[Start ROWS]

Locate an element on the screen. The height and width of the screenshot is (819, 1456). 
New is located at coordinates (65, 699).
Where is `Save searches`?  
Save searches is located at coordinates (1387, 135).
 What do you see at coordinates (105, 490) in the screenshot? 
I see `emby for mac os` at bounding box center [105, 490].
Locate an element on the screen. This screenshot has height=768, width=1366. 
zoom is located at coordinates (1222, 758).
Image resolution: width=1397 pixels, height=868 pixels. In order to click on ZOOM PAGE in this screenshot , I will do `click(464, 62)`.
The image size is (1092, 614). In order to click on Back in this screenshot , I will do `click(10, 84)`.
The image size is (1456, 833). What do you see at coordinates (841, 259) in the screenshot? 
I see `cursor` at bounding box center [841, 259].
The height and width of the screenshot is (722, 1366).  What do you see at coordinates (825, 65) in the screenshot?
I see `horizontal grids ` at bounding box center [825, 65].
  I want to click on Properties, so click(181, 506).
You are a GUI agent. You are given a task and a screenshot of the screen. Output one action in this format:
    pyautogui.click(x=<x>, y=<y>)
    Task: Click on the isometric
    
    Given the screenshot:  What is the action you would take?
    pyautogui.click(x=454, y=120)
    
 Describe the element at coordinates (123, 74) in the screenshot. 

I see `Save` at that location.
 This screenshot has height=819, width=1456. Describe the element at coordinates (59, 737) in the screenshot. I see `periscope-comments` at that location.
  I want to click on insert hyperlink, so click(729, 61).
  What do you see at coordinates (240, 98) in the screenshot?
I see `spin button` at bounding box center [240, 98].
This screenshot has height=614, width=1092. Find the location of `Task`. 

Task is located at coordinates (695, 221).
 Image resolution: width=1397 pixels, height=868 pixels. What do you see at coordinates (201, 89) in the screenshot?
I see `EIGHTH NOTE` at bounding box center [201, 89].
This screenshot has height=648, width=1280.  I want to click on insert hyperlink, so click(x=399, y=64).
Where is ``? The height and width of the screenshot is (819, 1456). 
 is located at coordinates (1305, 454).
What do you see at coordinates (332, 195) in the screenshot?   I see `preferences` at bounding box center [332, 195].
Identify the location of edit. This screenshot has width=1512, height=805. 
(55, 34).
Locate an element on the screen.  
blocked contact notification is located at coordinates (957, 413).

[End ROWS]

TASK DIRECTIONS
Copy the items word for word, starting with the line that contains "What do you see at coordinates (105, 490)" and going on through the line that contains "center [240, 98].".

EXPECTED OUTPUT
 What do you see at coordinates (105, 490) in the screenshot? 
I see `emby for mac os` at bounding box center [105, 490].
Locate an element on the screen. This screenshot has height=768, width=1366. 
zoom is located at coordinates (1222, 758).
Image resolution: width=1397 pixels, height=868 pixels. In order to click on ZOOM PAGE in this screenshot , I will do `click(464, 62)`.
The image size is (1092, 614). In order to click on Back in this screenshot , I will do `click(10, 84)`.
The image size is (1456, 833). What do you see at coordinates (841, 259) in the screenshot? 
I see `cursor` at bounding box center [841, 259].
The height and width of the screenshot is (722, 1366).  What do you see at coordinates (825, 65) in the screenshot?
I see `horizontal grids ` at bounding box center [825, 65].
  I want to click on Properties, so click(181, 506).
You are a GUI agent. You are given a task and a screenshot of the screen. Output one action in this format:
    pyautogui.click(x=<x>, y=<y>)
    Task: Click on the isometric
    
    Given the screenshot:  What is the action you would take?
    pyautogui.click(x=454, y=120)
    
 Describe the element at coordinates (123, 74) in the screenshot. 

I see `Save` at that location.
 This screenshot has height=819, width=1456. Describe the element at coordinates (59, 737) in the screenshot. I see `periscope-comments` at that location.
  I want to click on insert hyperlink, so click(729, 61).
  What do you see at coordinates (240, 98) in the screenshot?
I see `spin button` at bounding box center [240, 98].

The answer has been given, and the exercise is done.